Session grouping
Every request through modelux lives in a three-level hierarchy:
conversation ← a long-lived thread
└── trace ← one agent run / user turn
└── request ← one HTTP call to the proxy
Request is the lowest level — a single HTTP call in, single response out. modelux
gives every request a UUID and echoes it back in the X-Modelux-Request-Id
response header. Always present. You don’t set it; modelux does.
Trace groups the LLM calls that serve a single user-facing prompt. In a
simple chatbot that’s one LLM call per trace. In an agent workflow — tool
loops, query-rewrite → retrieve → synthesize chains — one user turn fans
out into several LLM calls, all sharing one trace_id. Vocabulary matches
OpenTelemetry / LangSmith / Langfuse.
Conversation groups turns in a long-lived thread.

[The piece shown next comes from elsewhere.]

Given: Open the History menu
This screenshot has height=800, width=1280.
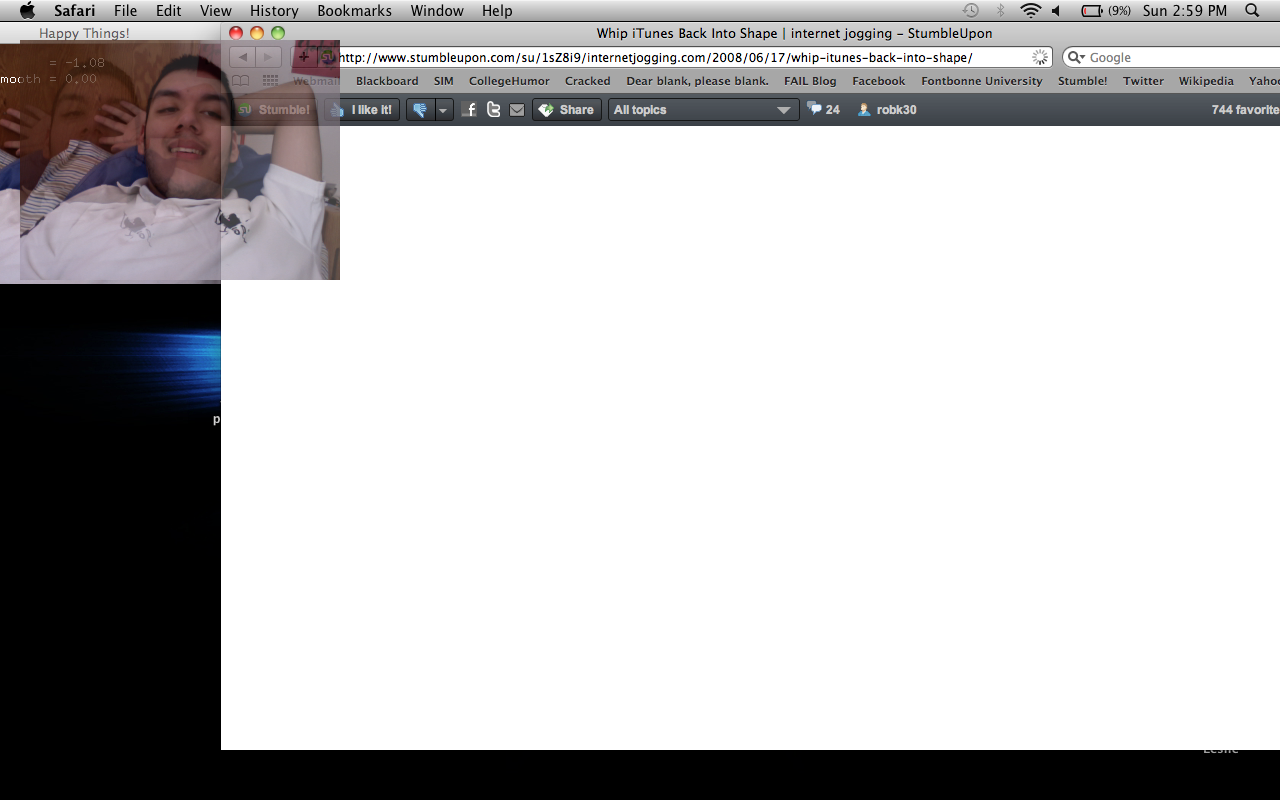Looking at the screenshot, I should (x=274, y=11).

A chatbot session
between a user and your app spans many user↔assistant exchanges; each turn
is one trace; the whole thread shares one conversation_id.
Both trace_id and conversation_id are customer-supplied — modelux
doesn’t invent them because only you know where your turn boundaries are.
Setting them
HTTP headers — works on every SDK that lets you attach custom headers:
curl https://api.modelux.ai/openai/v1/chat/completions \
-H "Authorization: Bearer mlx_sk_..." \
-H "X-Modelux-Conversation-Id: chat-42" \
-H "X-Modelux-Trace-Id: turn-17" \
-H "Content-Type: application/json" \
-d '{"model":"gpt-4o-mini","messages":[{"role":"user","content":"Hi"}]}'
Body metadata — for SDKs that don’t expose custom headers (some chat
libraries), modelux reads metadata.trace_id and metadata.conversation_id
from the OpenAI-compatible request body as a fallback:
{
"model": "gpt-4o-mini",
"messages": [{"role": "user", "content": "Hi"}],
"metadata": {
"conversation_id": "chat-42",
"trace_id": "turn-17"
}
}
The same fallback works on the Anthropic surface — set metadata.trace_id /
metadata.conversation_id alongside the existing metadata.user_id.

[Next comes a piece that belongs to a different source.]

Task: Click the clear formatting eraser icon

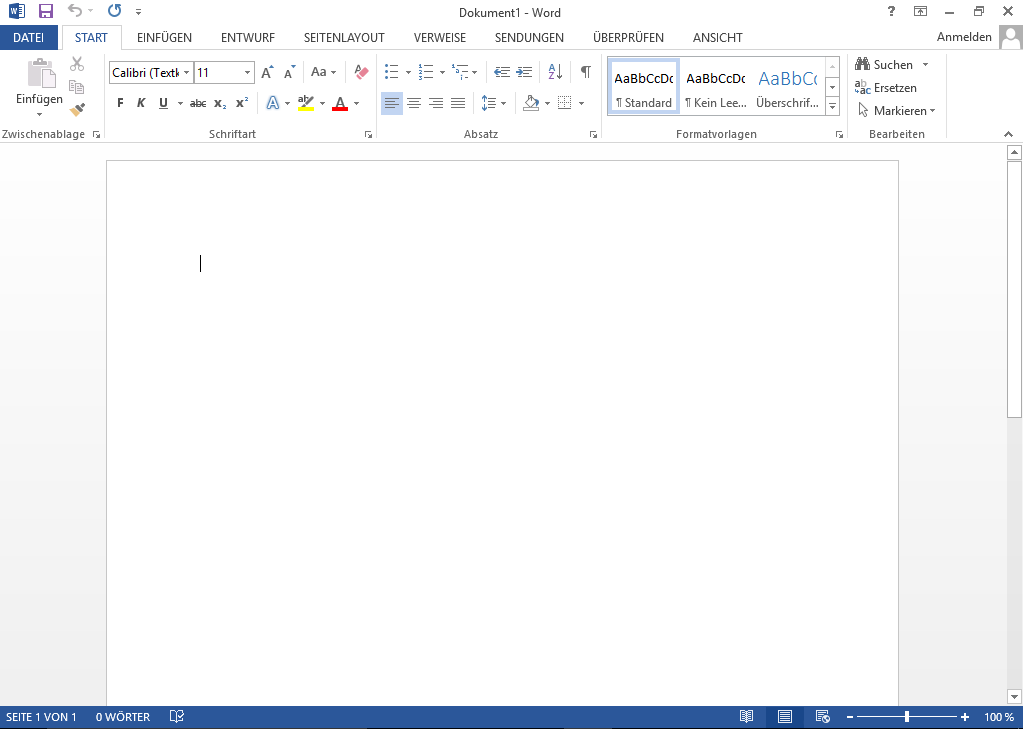Action: [x=362, y=73]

modelux parses the metadata and strips it before forwarding to the upstream
provider, so OpenAI/Anthropic won’t see unknown fields.
Headers win when both are set.
Where you see it in the dashboard
- Overview — “Top conversations by cost” card ranks long-lived threads
by spend in the selected window. Hidden when no requests in the window
carry a
conversation_id. - Analytics — “Trace fan-out” histogram shows the distribution of requests per trace (1, 2-3, 4-6, 7-10, 11-20, 21+). The right tail is where runaway tool loops and buggy agents show up. A “Worst trace →” link jumps to the single trace with the highest fanout.
- Logs — filter by
traceIdorconversationIdin the filter bar. When aconversationIdis set, a summary card appears above the logs table with the full per-trace timeline of that conversation. Stats bar above the table showsN conversations · M traces · K requests · $Xfor the current filter. - Log detail —
Trace IDandConversation IDrender as clickable links that drill into the filtered view.
Management API + MCP
GET /manage/v1/logs?conversationId=<id>&traceId=<id>
GET /manage/v1/conversations/[id] # timeline + aggregates
MCP tools: list_logs takes the same filter params, and get_conversation
returns the timeline programmatically.
What to use them for
| Question | Filter or view |
|---|---|
| ”Which chat threads are costing the most?” | Overview → Top conversations |
| ”Are any of my agent runs fanning out too much?” | Analytics → Trace fan-out |
| ”Show me every call in conversation X” | /logs?conversationId=X |
| ”Show me every call in this one agent run” | /logs?traceId=X |
| ”What’s the cost of this conversation?” | Conversation summary card on /logs?conversationId=X |
What about end_user_id?
End user is an orthogonal dimension — one user can span many conversations,
and one conversation can involve multiple users (e.g. support handoff).
Set it via X-Modelux-User-Id or the OpenAI-compatible user field on the
request body. It answers “who” rather than “which thread.” All three
(end_user_id, conversation_id, trace_id) can be set independently.